TO DO: Copy every record below, exactly as written.
-- RECORDS FOR THIS TASK follows --
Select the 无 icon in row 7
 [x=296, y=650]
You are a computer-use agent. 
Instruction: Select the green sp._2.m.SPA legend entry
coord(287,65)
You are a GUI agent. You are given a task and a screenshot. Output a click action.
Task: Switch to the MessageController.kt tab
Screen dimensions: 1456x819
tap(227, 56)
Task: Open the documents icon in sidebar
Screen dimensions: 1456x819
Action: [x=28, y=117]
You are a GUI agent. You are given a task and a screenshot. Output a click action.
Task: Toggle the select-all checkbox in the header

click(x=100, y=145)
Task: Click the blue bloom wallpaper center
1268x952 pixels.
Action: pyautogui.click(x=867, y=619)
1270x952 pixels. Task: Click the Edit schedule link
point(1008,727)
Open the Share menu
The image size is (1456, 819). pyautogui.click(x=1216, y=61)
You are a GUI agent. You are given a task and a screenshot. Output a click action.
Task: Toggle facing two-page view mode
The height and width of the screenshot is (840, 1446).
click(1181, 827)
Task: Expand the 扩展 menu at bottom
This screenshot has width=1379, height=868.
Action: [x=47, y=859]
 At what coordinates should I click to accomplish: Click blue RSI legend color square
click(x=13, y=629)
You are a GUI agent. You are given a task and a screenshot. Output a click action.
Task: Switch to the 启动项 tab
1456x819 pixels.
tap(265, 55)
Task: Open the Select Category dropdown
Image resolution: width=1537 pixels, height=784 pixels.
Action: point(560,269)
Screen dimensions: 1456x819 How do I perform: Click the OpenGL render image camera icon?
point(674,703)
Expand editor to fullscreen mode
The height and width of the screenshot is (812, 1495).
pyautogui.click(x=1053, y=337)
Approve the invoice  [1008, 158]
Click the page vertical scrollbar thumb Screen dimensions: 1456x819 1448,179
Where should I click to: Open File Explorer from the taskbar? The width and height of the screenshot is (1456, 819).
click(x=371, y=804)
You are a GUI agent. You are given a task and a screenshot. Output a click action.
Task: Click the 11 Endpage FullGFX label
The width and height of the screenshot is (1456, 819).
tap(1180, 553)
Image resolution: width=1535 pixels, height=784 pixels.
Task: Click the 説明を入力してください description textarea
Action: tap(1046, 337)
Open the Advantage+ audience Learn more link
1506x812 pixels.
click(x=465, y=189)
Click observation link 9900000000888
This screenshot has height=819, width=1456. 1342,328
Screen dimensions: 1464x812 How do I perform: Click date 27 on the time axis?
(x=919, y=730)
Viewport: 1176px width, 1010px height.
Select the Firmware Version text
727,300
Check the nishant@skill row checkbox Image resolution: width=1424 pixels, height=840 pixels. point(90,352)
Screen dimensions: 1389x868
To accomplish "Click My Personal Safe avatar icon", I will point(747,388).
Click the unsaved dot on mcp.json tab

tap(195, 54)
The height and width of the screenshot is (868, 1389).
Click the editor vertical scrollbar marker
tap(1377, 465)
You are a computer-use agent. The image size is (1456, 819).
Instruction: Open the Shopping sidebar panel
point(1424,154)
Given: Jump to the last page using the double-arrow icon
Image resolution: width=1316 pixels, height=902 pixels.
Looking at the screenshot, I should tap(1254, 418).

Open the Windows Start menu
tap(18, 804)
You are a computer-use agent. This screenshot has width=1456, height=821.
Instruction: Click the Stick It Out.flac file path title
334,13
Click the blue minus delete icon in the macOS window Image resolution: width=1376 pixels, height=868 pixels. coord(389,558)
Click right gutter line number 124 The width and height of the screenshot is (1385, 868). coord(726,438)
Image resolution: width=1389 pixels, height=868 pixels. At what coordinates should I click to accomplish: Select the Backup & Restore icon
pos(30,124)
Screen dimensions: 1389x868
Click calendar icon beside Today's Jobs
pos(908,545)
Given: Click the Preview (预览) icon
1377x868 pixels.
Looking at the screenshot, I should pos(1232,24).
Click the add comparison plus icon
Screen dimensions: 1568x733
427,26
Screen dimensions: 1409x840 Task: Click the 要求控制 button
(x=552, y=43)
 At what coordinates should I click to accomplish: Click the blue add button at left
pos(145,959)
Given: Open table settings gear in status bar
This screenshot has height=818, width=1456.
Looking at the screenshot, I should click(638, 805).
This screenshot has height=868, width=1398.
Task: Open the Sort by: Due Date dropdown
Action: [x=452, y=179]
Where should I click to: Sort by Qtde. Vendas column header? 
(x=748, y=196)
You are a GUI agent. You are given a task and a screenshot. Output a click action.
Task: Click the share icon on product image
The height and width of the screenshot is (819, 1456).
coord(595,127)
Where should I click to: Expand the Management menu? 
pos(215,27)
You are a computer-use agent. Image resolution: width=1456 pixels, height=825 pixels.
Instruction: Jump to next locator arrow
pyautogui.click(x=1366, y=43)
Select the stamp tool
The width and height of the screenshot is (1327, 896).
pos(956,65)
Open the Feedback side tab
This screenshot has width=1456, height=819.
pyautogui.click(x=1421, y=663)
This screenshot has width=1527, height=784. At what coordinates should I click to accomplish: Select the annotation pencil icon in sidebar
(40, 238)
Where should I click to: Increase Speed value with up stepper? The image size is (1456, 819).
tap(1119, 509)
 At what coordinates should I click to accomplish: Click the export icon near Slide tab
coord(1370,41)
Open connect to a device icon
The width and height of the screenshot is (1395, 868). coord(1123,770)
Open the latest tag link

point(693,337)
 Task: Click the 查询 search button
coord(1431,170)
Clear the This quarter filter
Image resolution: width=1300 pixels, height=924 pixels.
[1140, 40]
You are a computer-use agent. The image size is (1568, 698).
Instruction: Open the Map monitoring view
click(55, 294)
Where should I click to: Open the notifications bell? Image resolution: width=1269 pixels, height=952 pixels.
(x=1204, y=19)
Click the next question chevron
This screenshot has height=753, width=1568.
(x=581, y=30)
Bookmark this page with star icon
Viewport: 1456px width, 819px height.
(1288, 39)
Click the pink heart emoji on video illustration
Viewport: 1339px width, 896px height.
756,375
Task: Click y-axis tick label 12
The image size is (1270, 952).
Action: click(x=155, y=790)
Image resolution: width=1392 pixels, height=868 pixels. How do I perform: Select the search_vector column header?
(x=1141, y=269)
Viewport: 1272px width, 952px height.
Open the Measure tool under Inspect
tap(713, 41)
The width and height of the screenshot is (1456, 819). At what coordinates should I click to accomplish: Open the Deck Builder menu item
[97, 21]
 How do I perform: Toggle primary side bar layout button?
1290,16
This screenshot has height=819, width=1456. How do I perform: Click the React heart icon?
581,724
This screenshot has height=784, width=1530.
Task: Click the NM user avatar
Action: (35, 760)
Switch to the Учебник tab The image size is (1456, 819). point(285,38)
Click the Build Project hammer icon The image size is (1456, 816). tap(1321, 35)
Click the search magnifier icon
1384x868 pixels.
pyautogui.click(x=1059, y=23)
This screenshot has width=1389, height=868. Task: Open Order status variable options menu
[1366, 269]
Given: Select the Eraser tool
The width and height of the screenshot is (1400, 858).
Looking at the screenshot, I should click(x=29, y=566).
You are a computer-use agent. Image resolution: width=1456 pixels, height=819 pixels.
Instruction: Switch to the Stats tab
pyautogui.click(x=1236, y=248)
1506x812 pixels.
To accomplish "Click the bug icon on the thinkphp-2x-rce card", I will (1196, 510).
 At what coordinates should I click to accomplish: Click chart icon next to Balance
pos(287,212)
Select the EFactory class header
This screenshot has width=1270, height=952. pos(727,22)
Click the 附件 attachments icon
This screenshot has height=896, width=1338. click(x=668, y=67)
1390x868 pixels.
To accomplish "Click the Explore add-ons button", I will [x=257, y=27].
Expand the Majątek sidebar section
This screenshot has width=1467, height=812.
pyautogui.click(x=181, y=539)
-- RECORDS FOR THIS TASK concluded --
TASK ANSWER:
Select the 无 icon in row 7
 [x=296, y=650]
You are a computer-use agent. 
Instruction: Select the green sp._2.m.SPA legend entry
coord(287,65)
You are a GUI agent. You are given a task and a screenshot. Output a click action.
Task: Switch to the MessageController.kt tab
Screen dimensions: 1456x819
tap(227, 56)
Task: Open the documents icon in sidebar
Screen dimensions: 1456x819
Action: [x=28, y=117]
You are a GUI agent. You are given a task and a screenshot. Output a click action.
Task: Toggle the select-all checkbox in the header

click(x=100, y=145)
Task: Click the blue bloom wallpaper center
1268x952 pixels.
Action: pyautogui.click(x=867, y=619)
1270x952 pixels. Task: Click the Edit schedule link
point(1008,727)
Open the Share menu
The image size is (1456, 819). pyautogui.click(x=1216, y=61)
You are a GUI agent. You are given a task and a screenshot. Output a click action.
Task: Toggle facing two-page view mode
The height and width of the screenshot is (840, 1446).
click(1181, 827)
Task: Expand the 扩展 menu at bottom
This screenshot has width=1379, height=868.
Action: [x=47, y=859]
 At what coordinates should I click to accomplish: Click blue RSI legend color square
click(x=13, y=629)
You are a GUI agent. You are given a task and a screenshot. Output a click action.
Task: Switch to the 启动项 tab
1456x819 pixels.
tap(265, 55)
Task: Open the Select Category dropdown
Image resolution: width=1537 pixels, height=784 pixels.
Action: point(560,269)
Screen dimensions: 1456x819 How do I perform: Click the OpenGL render image camera icon?
point(674,703)
Expand editor to fullscreen mode
The height and width of the screenshot is (812, 1495).
pyautogui.click(x=1053, y=337)
Approve the invoice  [1008, 158]
Click the page vertical scrollbar thumb Screen dimensions: 1456x819 1448,179
Where should I click to: Open File Explorer from the taskbar? The width and height of the screenshot is (1456, 819).
click(x=371, y=804)
You are a GUI agent. You are given a task and a screenshot. Output a click action.
Task: Click the 11 Endpage FullGFX label
The width and height of the screenshot is (1456, 819).
tap(1180, 553)
Image resolution: width=1535 pixels, height=784 pixels.
Task: Click the 説明を入力してください description textarea
Action: tap(1046, 337)
Open the Advantage+ audience Learn more link
1506x812 pixels.
click(x=465, y=189)
Click observation link 9900000000888
This screenshot has height=819, width=1456. 1342,328
Screen dimensions: 1464x812 How do I perform: Click date 27 on the time axis?
(x=919, y=730)
Viewport: 1176px width, 1010px height.
Select the Firmware Version text
727,300
Check the nishant@skill row checkbox Image resolution: width=1424 pixels, height=840 pixels. point(90,352)
Screen dimensions: 1389x868
To accomplish "Click My Personal Safe avatar icon", I will point(747,388).
Click the unsaved dot on mcp.json tab

tap(195, 54)
The height and width of the screenshot is (868, 1389).
Click the editor vertical scrollbar marker
tap(1377, 465)
You are a computer-use agent. The image size is (1456, 819).
Instruction: Open the Shopping sidebar panel
point(1424,154)
Given: Jump to the last page using the double-arrow icon
Image resolution: width=1316 pixels, height=902 pixels.
Looking at the screenshot, I should tap(1254, 418).

Open the Windows Start menu
tap(18, 804)
You are a computer-use agent. This screenshot has width=1456, height=821.
Instruction: Click the Stick It Out.flac file path title
334,13
Click the blue minus delete icon in the macOS window Image resolution: width=1376 pixels, height=868 pixels. coord(389,558)
Click right gutter line number 124 The width and height of the screenshot is (1385, 868). coord(726,438)
Image resolution: width=1389 pixels, height=868 pixels. At what coordinates should I click to accomplish: Select the Backup & Restore icon
pos(30,124)
Screen dimensions: 1389x868
Click calendar icon beside Today's Jobs
pos(908,545)
Given: Click the Preview (预览) icon
1377x868 pixels.
Looking at the screenshot, I should pos(1232,24).
Click the add comparison plus icon
Screen dimensions: 1568x733
427,26
Screen dimensions: 1409x840 Task: Click the 要求控制 button
(x=552, y=43)
 At what coordinates should I click to accomplish: Click the blue add button at left
pos(145,959)
Given: Open table settings gear in status bar
This screenshot has height=818, width=1456.
Looking at the screenshot, I should click(638, 805).
This screenshot has height=868, width=1398.
Task: Open the Sort by: Due Date dropdown
Action: [x=452, y=179]
Where should I click to: Sort by Qtde. Vendas column header? 
(x=748, y=196)
You are a GUI agent. You are given a task and a screenshot. Output a click action.
Task: Click the share icon on product image
The height and width of the screenshot is (819, 1456).
coord(595,127)
Where should I click to: Expand the Management menu? 
pos(215,27)
You are a computer-use agent. Image resolution: width=1456 pixels, height=825 pixels.
Instruction: Jump to next locator arrow
pyautogui.click(x=1366, y=43)
Select the stamp tool
The width and height of the screenshot is (1327, 896).
pos(956,65)
Open the Feedback side tab
This screenshot has width=1456, height=819.
pyautogui.click(x=1421, y=663)
This screenshot has width=1527, height=784. At what coordinates should I click to accomplish: Select the annotation pencil icon in sidebar
(40, 238)
Where should I click to: Increase Speed value with up stepper? The image size is (1456, 819).
tap(1119, 509)
 At what coordinates should I click to accomplish: Click the export icon near Slide tab
coord(1370,41)
Open connect to a device icon
The width and height of the screenshot is (1395, 868). coord(1123,770)
Open the latest tag link

point(693,337)
 Task: Click the 查询 search button
coord(1431,170)
Clear the This quarter filter
Image resolution: width=1300 pixels, height=924 pixels.
[1140, 40]
You are a computer-use agent. The image size is (1568, 698).
Instruction: Open the Map monitoring view
click(55, 294)
Where should I click to: Open the notifications bell? Image resolution: width=1269 pixels, height=952 pixels.
(x=1204, y=19)
Click the next question chevron
This screenshot has height=753, width=1568.
(x=581, y=30)
Bookmark this page with star icon
Viewport: 1456px width, 819px height.
(1288, 39)
Click the pink heart emoji on video illustration
Viewport: 1339px width, 896px height.
756,375
Task: Click y-axis tick label 12
The image size is (1270, 952).
Action: click(x=155, y=790)
Image resolution: width=1392 pixels, height=868 pixels. How do I perform: Select the search_vector column header?
(x=1141, y=269)
Viewport: 1272px width, 952px height.
Open the Measure tool under Inspect
tap(713, 41)
The width and height of the screenshot is (1456, 819). At what coordinates should I click to accomplish: Open the Deck Builder menu item
[97, 21]
 How do I perform: Toggle primary side bar layout button?
1290,16
This screenshot has height=819, width=1456. How do I perform: Click the React heart icon?
581,724
This screenshot has height=784, width=1530.
Task: Click the NM user avatar
Action: (35, 760)
Switch to the Учебник tab The image size is (1456, 819). point(285,38)
Click the Build Project hammer icon The image size is (1456, 816). tap(1321, 35)
Click the search magnifier icon
1384x868 pixels.
pyautogui.click(x=1059, y=23)
This screenshot has width=1389, height=868. Task: Open Order status variable options menu
[1366, 269]
Given: Select the Eraser tool
The width and height of the screenshot is (1400, 858).
Looking at the screenshot, I should click(x=29, y=566).
You are a computer-use agent. Image resolution: width=1456 pixels, height=819 pixels.
Instruction: Switch to the Stats tab
pyautogui.click(x=1236, y=248)
1506x812 pixels.
To accomplish "Click the bug icon on the thinkphp-2x-rce card", I will (1196, 510).
 At what coordinates should I click to accomplish: Click chart icon next to Balance
pos(287,212)
Select the EFactory class header
This screenshot has width=1270, height=952. pos(727,22)
Click the 附件 attachments icon
This screenshot has height=896, width=1338. click(x=668, y=67)
1390x868 pixels.
To accomplish "Click the Explore add-ons button", I will [x=257, y=27].
Expand the Majątek sidebar section
This screenshot has width=1467, height=812.
pyautogui.click(x=181, y=539)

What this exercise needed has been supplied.